Example 5.2.3.7. Let $U: \operatorname{\mathcal{E}}\rightarrow \operatorname{\mathcal{C}}$ be a morphism of simplicial sets. Combining Remark 5.2.3.3 with Theorem 5.2.2.15, we deduce that the following conditions are equivalent:

  • The morphism $U$ is a Kan fibration.

  • The morphism $U$ is a cocartesian fibration and the homotopy transport representation $\operatorname{hTr}_{\operatorname{\mathcal{E}}/\operatorname{\mathcal{C}}}: \mathrm{h} \mathit{\operatorname{\mathcal{C}}} \rightarrow \mathrm{h} \mathit{\operatorname{QCat}}$ of Construction 5.2.3.2 factors through the subcategory $\mathrm{h} \mathit{\operatorname{Kan}}^{\simeq } \subseteq \mathrm{h} \mathit{\operatorname{QCat}}$.
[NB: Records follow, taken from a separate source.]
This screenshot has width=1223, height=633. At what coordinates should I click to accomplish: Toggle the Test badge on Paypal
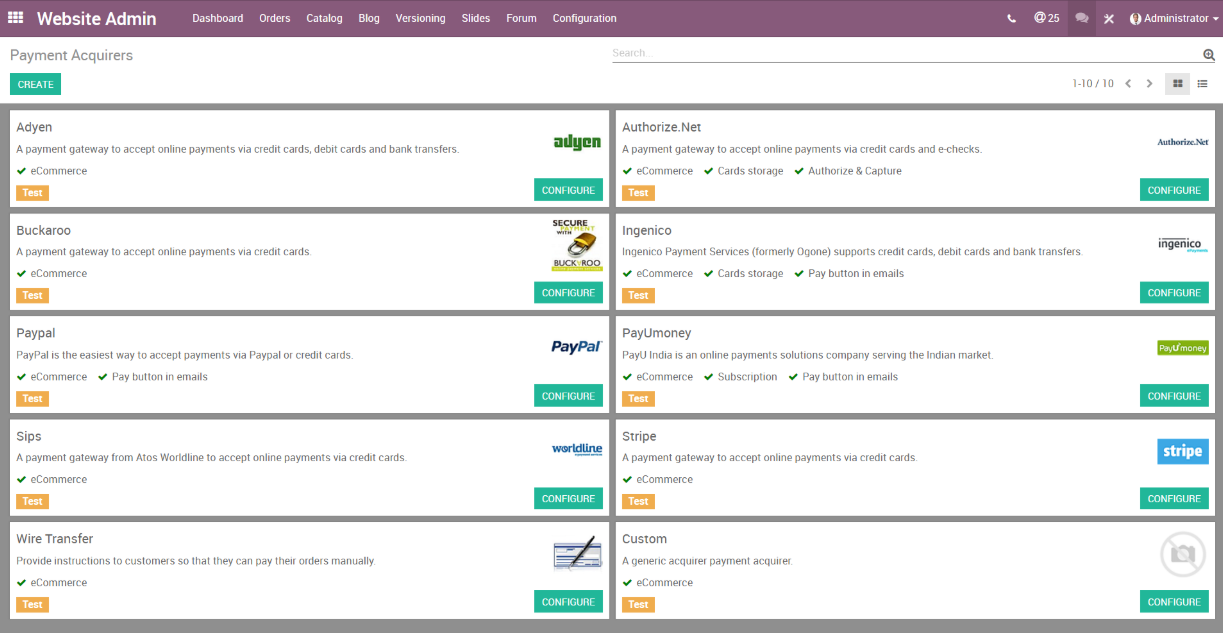point(32,398)
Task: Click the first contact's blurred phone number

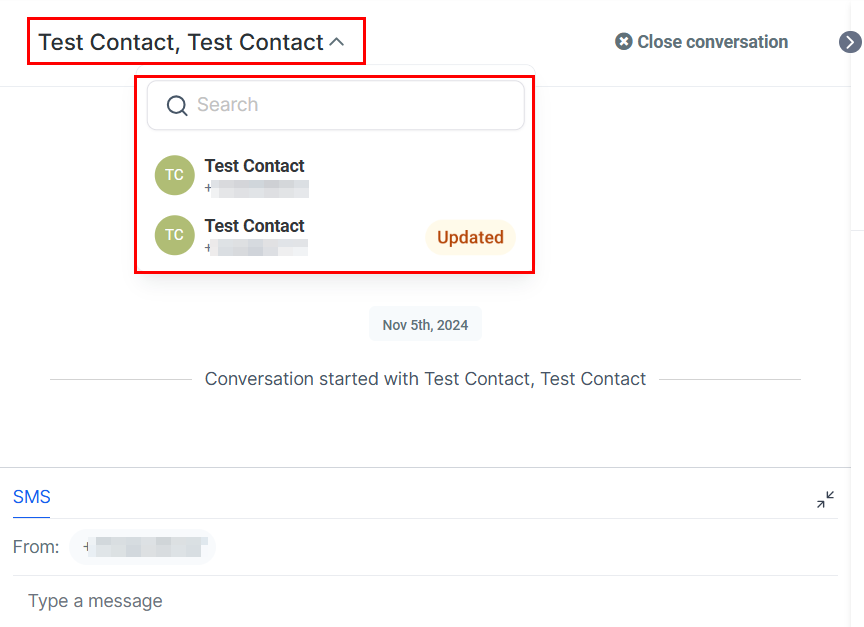Action: click(258, 187)
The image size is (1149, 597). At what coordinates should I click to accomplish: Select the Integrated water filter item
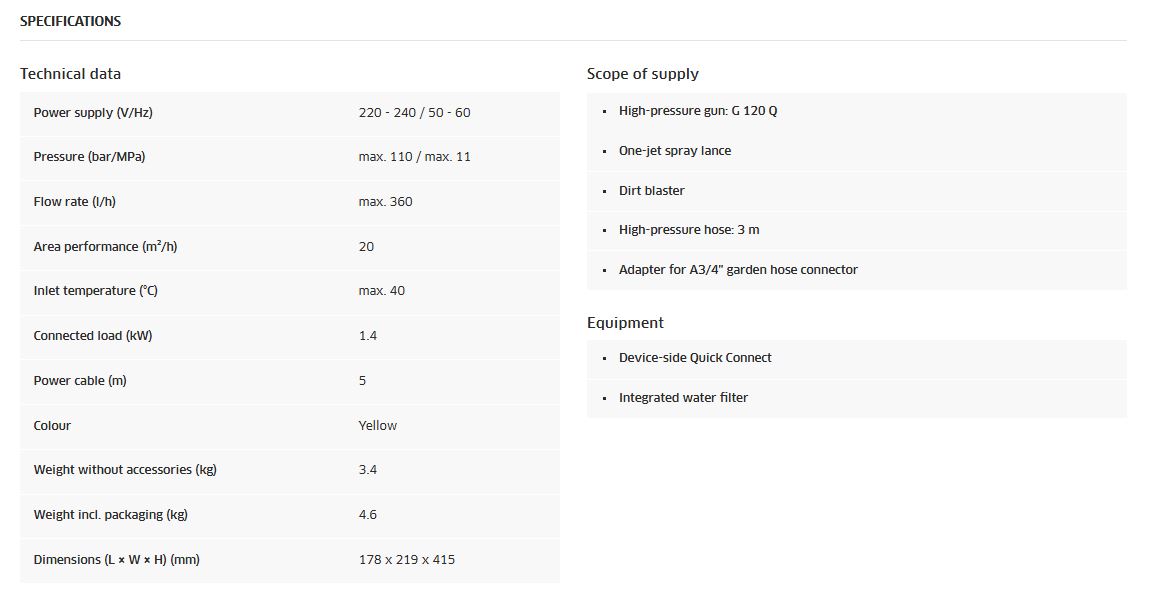click(x=683, y=398)
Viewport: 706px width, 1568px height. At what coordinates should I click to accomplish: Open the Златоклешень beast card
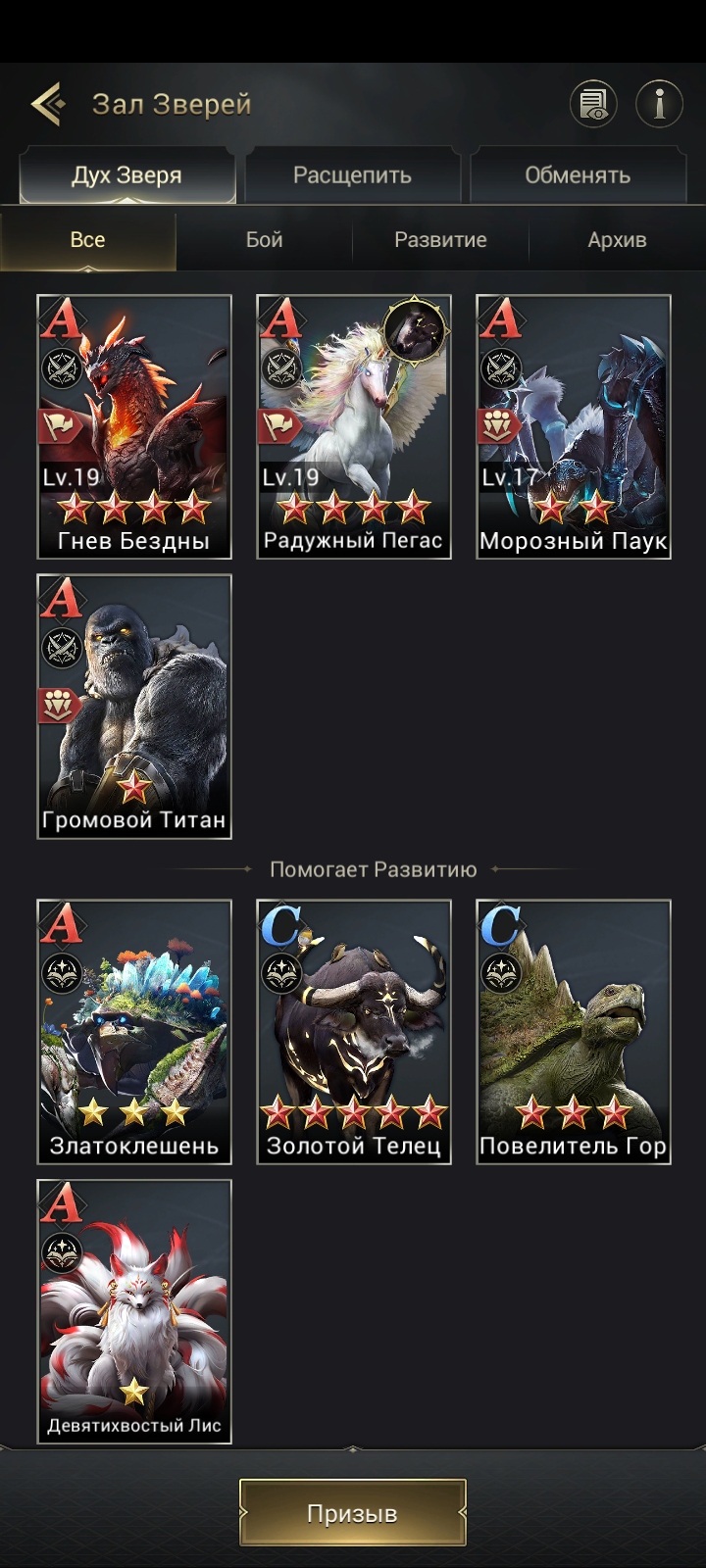coord(134,1032)
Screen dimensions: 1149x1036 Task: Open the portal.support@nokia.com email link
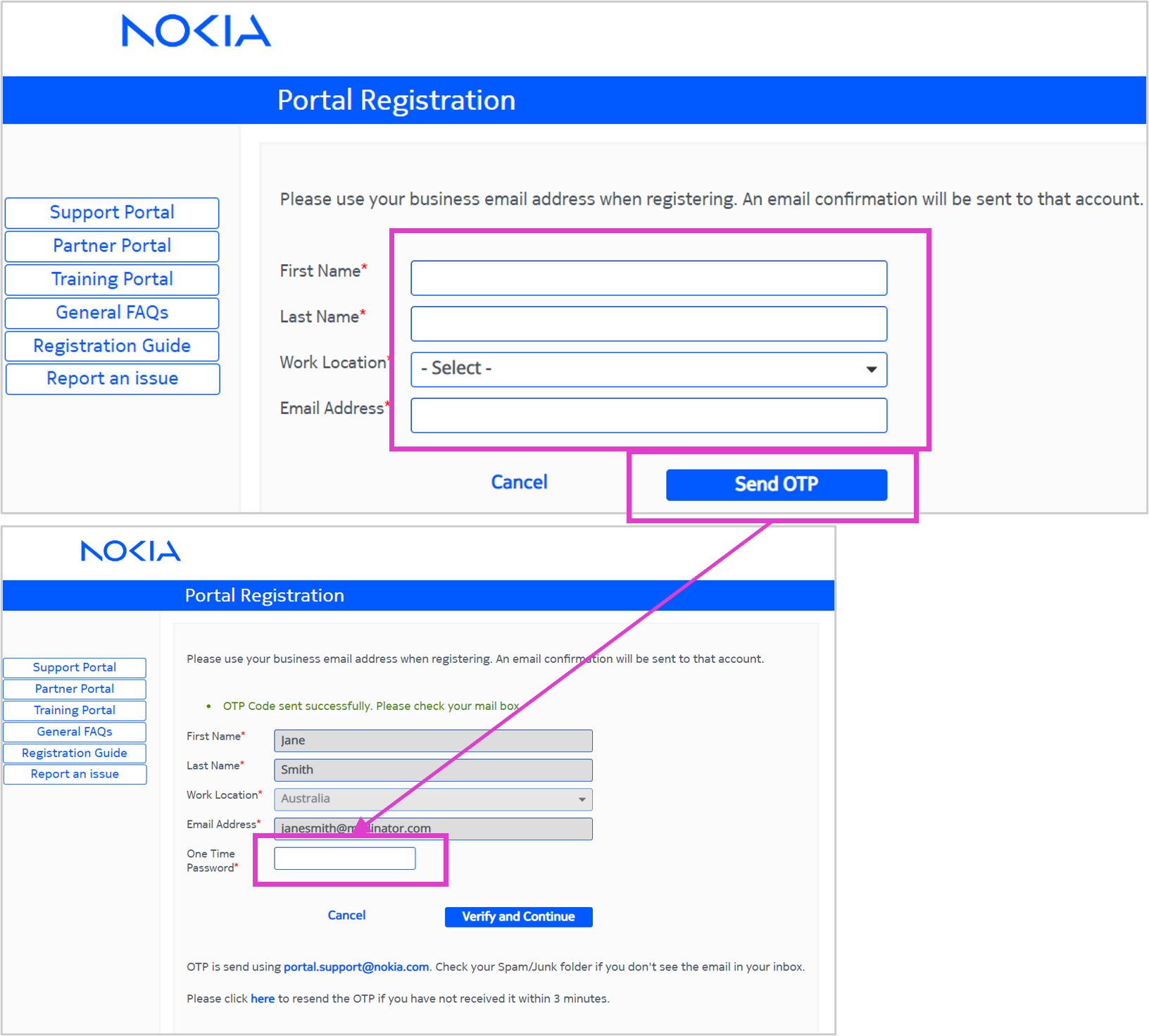[x=356, y=967]
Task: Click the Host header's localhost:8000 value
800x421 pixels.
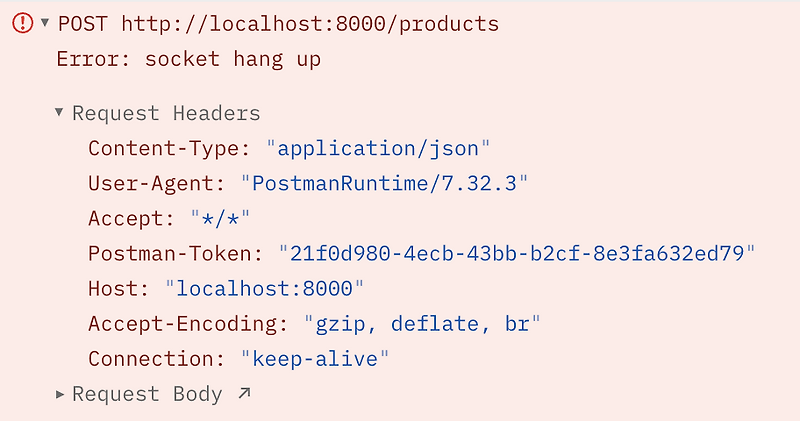Action: click(264, 289)
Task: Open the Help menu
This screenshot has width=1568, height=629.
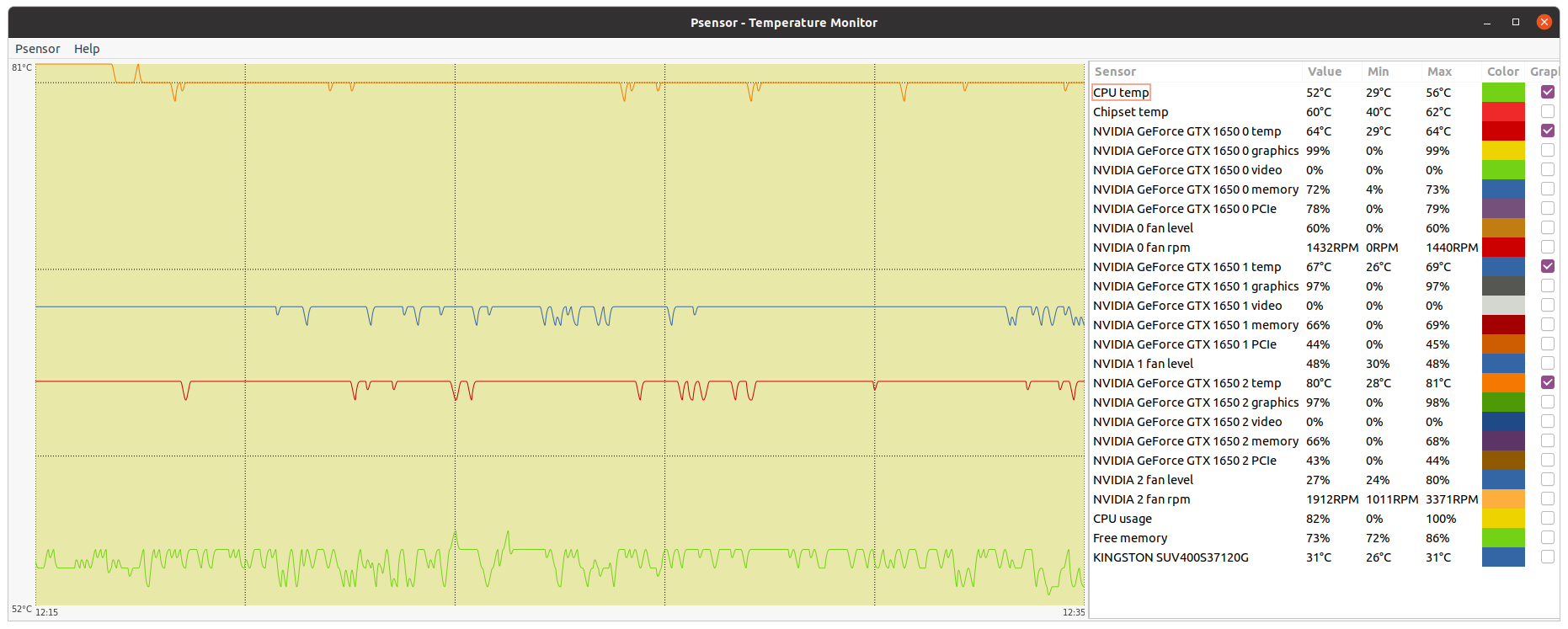Action: click(87, 49)
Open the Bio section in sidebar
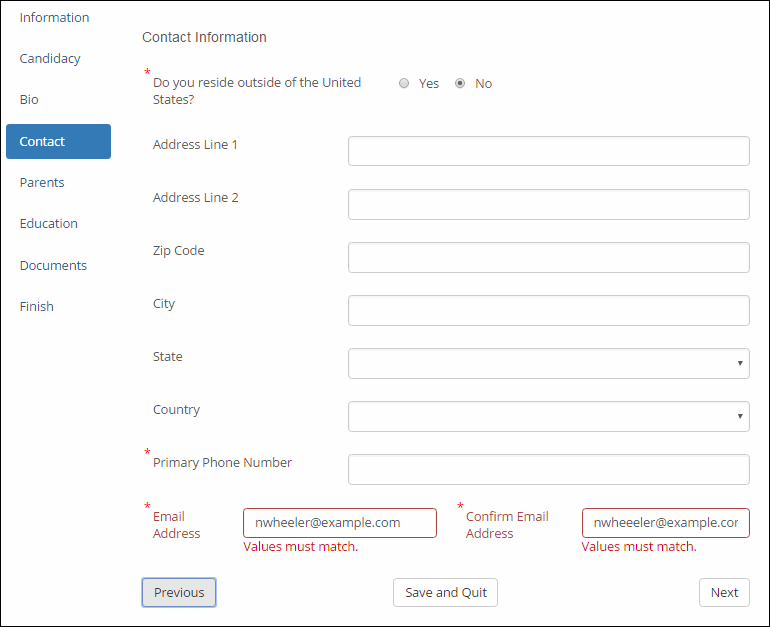 (x=29, y=100)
  • The morphism $U$ is a cartesian fibration and the homotopy transport representation $\operatorname{hTr}'_{\operatorname{\mathcal{E}}/\operatorname{\mathcal{C}}}: \mathrm{h} \mathit{\operatorname{\mathcal{C}}}^{\operatorname{op}} \rightarrow \mathrm{h} \mathit{\operatorname{QCat}}$ of Construction 5.2.3.5 factors through the subcategory $\mathrm{h} \mathit{\operatorname{Kan}}^{\simeq } \subseteq \mathrm{h} \mathit{\operatorname{QCat}}$.

If these conditions are satisfied, then $\operatorname{hTr}'_{\operatorname{\mathcal{E}}/\operatorname{\mathcal{C}}}$ is given by the composition

\[ \mathrm{h} \mathit{\operatorname{\mathcal{C}}}^{\operatorname{op}} \xrightarrow { \operatorname{hTr}_{\operatorname{\mathcal{E}}/\operatorname{\mathcal{C}}}^{\operatorname{op}} } ( \mathrm{h} \mathit{\operatorname{Kan}}^{\simeq } )^{\operatorname{op}} \xrightarrow {\iota } \mathrm{h} \mathit{\operatorname{Kan}}^{\simeq }, \]

where $\iota $ is the isomorphism which carries each morphism in $\mathrm{h} \mathit{\operatorname{Kan}}^{\simeq }$ to its inverse.